It has been 30 years since Rivers Pound moved into his specially adapted council flat in Earl’s Court, west London. The 55-year-old has been on and off dialysis since his first kidney failure at 19, and his flat was one of three in the block designed with its own dialysis room, part of a council scheme to house residents with renal problems.
Then, in April, the Coalition introduced its welfare reforms and everything changed. Although Rivers’s body was rejecting a third transplanted kidney, he was not on dialysis at that moment and so the room that housed his equipment was deemed surplus to requirements.
According to the inflexible rules of the under-occupancy policy known as the “bedroom tax”, he had to find another £120 a month for this “spare” room – or find a new home.
Too proud to accept charity, the musician decided to sell his only possession of value: a piano worth £1,500. He hoped it would cover the extra rent until he was on dialysis again, and thus free from the charge.
Growing up as one of seven children, Rivers Pound is used to being self-sufficient. As a result he didn’t want to ask his siblings for help – even though his brother is an MP. Yet his story so encapsulated the new uncompromising welfare system introduced by the Department for Work and Pensions that last week Rivers’ elder brother Stephen – the shadow minister for Northern Ireland – felt compelled to raise it in Parliament.
Without at first revealing the family connection, the MP said: “There is a young man who lives in Earl’s Court who is in total renal failure. May I tell you that this man’s spare bedroom is a dialysis unit. He has been told that he now has to pay the bedroom tax.”
It was only in his concluding remarks that Stephen Pound revealed his personal interest, saying his brother faced losing his home “for being a kidney patient”.
“[Rivers] is not happy to accept money from the family because he’s proud,” Mr Pound said. “We’ve offered to help, but to a certain extent, why should he have to ask his family? He’s desperately upset by the whole thing. His attitude has been: ‘Don’t make a fuss, I’ll work it out’.”
The powerful drugs Rivers is on to stop him rejecting his artificial kidney leave him drained. He is often too exhausted to walk. Every six months he has an operation at St Mary’s Hospital in Paddington to change a stent. He wants to work but his health often gets in the way.
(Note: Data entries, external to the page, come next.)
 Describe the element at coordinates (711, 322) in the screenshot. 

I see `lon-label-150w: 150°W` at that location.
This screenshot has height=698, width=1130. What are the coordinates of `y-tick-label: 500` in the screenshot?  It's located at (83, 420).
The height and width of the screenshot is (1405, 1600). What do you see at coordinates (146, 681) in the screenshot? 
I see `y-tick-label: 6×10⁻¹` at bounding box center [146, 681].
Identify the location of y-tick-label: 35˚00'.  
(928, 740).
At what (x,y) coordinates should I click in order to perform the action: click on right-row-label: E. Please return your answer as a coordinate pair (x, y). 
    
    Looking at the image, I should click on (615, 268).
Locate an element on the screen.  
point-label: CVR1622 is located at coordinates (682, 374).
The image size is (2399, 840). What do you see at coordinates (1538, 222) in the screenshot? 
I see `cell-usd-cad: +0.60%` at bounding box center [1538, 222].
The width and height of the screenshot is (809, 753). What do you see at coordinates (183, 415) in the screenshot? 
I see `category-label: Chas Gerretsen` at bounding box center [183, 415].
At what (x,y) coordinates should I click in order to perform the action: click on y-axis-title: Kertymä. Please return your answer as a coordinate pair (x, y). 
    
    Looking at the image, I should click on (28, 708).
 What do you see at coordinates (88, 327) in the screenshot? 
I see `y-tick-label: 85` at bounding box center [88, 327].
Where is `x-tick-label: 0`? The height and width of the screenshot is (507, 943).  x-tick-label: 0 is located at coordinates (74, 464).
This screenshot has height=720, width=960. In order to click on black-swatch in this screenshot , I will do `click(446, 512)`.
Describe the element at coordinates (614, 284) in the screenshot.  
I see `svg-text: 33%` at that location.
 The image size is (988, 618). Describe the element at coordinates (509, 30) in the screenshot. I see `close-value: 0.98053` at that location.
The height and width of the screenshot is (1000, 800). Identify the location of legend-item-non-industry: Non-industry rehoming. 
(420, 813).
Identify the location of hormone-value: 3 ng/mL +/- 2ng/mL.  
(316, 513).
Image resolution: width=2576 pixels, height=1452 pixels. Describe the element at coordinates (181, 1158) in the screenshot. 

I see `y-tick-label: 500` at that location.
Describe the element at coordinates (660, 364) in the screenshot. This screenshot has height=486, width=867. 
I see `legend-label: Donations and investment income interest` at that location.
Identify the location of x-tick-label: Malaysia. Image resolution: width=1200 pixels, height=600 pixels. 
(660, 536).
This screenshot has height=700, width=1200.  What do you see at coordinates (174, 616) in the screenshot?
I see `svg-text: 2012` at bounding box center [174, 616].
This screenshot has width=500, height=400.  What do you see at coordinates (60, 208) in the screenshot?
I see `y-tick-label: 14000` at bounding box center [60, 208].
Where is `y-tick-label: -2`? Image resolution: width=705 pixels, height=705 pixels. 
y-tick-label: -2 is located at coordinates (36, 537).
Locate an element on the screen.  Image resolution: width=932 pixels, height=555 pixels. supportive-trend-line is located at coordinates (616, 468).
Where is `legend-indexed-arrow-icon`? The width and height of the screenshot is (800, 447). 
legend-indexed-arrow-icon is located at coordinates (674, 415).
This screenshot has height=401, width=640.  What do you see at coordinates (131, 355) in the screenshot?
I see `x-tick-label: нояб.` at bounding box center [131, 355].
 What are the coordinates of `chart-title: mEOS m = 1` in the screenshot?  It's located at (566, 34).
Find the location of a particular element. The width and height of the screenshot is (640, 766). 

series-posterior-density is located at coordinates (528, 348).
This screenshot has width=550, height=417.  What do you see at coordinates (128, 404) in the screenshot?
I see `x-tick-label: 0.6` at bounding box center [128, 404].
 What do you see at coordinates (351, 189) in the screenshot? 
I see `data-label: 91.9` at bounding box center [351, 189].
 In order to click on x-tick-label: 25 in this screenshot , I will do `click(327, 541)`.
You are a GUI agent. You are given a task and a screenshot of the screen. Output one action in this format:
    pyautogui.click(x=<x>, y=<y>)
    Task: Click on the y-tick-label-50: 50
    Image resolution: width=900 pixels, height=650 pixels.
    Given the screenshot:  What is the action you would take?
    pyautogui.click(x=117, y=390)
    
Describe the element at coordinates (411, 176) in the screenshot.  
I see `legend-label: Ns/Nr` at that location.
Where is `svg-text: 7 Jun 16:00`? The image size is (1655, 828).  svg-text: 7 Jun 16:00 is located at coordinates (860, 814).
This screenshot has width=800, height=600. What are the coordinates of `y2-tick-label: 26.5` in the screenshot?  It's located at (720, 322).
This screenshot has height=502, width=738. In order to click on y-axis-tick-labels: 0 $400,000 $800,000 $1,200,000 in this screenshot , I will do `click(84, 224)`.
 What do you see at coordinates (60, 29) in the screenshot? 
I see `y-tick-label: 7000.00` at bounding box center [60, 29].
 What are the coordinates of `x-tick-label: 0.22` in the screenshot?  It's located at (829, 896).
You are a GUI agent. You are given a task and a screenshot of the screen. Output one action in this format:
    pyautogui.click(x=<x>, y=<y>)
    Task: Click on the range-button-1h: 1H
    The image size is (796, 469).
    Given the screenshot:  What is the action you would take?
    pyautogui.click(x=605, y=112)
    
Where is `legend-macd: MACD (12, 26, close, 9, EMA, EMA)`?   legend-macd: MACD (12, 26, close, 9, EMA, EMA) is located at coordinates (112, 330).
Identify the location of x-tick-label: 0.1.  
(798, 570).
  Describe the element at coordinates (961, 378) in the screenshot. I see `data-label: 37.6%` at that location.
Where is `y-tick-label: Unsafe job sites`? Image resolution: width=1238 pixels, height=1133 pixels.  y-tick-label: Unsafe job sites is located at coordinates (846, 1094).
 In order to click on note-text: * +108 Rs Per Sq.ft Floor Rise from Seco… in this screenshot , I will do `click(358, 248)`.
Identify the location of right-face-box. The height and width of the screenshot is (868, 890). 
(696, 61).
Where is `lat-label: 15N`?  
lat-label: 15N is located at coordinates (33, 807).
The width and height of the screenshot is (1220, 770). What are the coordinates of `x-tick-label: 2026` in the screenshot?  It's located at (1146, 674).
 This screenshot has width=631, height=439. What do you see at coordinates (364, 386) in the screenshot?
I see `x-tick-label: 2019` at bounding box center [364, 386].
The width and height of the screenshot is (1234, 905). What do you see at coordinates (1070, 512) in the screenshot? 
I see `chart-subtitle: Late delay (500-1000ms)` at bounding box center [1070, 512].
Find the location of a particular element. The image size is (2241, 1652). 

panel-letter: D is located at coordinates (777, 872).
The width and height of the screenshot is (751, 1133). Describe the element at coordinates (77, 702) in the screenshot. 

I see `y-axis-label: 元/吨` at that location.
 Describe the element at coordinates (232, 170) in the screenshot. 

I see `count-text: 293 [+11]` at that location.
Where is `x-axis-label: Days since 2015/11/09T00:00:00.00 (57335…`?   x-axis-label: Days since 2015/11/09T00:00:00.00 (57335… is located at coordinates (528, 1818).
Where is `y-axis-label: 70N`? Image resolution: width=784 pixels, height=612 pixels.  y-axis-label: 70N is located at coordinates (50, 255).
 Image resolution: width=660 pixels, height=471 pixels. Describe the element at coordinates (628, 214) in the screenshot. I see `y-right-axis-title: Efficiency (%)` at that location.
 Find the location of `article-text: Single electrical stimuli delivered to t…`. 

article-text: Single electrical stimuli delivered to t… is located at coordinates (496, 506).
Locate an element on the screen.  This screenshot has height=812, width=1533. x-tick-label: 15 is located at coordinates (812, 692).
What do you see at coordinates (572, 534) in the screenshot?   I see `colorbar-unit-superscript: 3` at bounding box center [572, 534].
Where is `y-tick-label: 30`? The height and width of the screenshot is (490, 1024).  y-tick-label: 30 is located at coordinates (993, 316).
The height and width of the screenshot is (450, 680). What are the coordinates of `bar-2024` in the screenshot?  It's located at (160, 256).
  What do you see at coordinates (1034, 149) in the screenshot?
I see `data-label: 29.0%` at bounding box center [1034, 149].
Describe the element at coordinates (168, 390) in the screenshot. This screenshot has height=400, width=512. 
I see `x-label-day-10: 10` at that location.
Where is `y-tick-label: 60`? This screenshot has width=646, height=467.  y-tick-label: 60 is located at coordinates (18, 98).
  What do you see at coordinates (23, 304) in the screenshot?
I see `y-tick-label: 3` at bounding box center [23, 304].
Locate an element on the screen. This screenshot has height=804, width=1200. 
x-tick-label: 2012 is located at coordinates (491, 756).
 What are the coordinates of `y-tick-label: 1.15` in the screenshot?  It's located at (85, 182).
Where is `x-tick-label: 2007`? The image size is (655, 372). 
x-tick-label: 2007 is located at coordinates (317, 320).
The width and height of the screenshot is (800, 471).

“I did try and do some voluntary work a year ago, to see if I could do something when I wasn’t in hospital,” he says. “I was leading horses for riding for the disabled but after the first attempt I became very ill with a bone infection and my leg was very painful.”
On top of the failing kidney and the bone infection, he suffers from carpal tunnel syndrome so severe that he is on a waiting list for surgery. Despite the litany of problems, fitness-to-work assessor Atos has now twice declared him well enough for the workplace. “I was on incapacity benefit, but it’s income support now,” he says. “I have to go to the jobcentre because I was considered well enough to work. I’ve just been sent another 19-page form to fill out. It is the third Atos form I’ve had to complete.
“I tell them I’m waiting for a transplant and not well. The problem is some days I’m OK and others I’m really not. I’m so depleted of energy a lot of the time and some days I just know I won’t be great that day. I have to go to the jobcentre for an interview and the last few times I’ve had to do it over the phone because I haven’t been well enough to go.”
Though he is not currently using his dialysis machine, he knows he soon will be. “I’m not using it at the minute because I had a transplant in 1995, but no transplant lasts forever and I was on dialysis for 20 years waiting for this one. It started failing about two or three years ago and it’s petering out.
“In the last few months I’ve been having tests to see if I can go back on the list for another transplant. But having waited at least 20 years last time I don’t expect a kidney to just arrive – and in the meantime I’ll need dialysis.
“They don’t look ahead or at the practicalities. It’s far cheaper for me to use dialysis at home than in a hospital taking up a bed. It’s a false economy, surely.”
Stephen Pound, the Labour member for Ealing North, feels outraged on his younger brother’s behalf. In an interview with The Independent, he criticises the inflexibility of the policy.
“It’s absolutely heartbreaking and it’s the lack of any local ability to look at this humanely that worries me,” he adds. “There’s no wriggle room at all. At the moment they just say that if he pays the extra money, he can stay there.”
A DWP spokesperson said: "Paying for housing benefit for spare rooms is simply unaffordable, but we've been clear from the outset that we would support people who might find the changes difficult. This is why we've given councils 190m in extra funding, some of which has been specifically targeted at disabled people living in adapted homes. People should speak to their council about whether they are eligible for this help."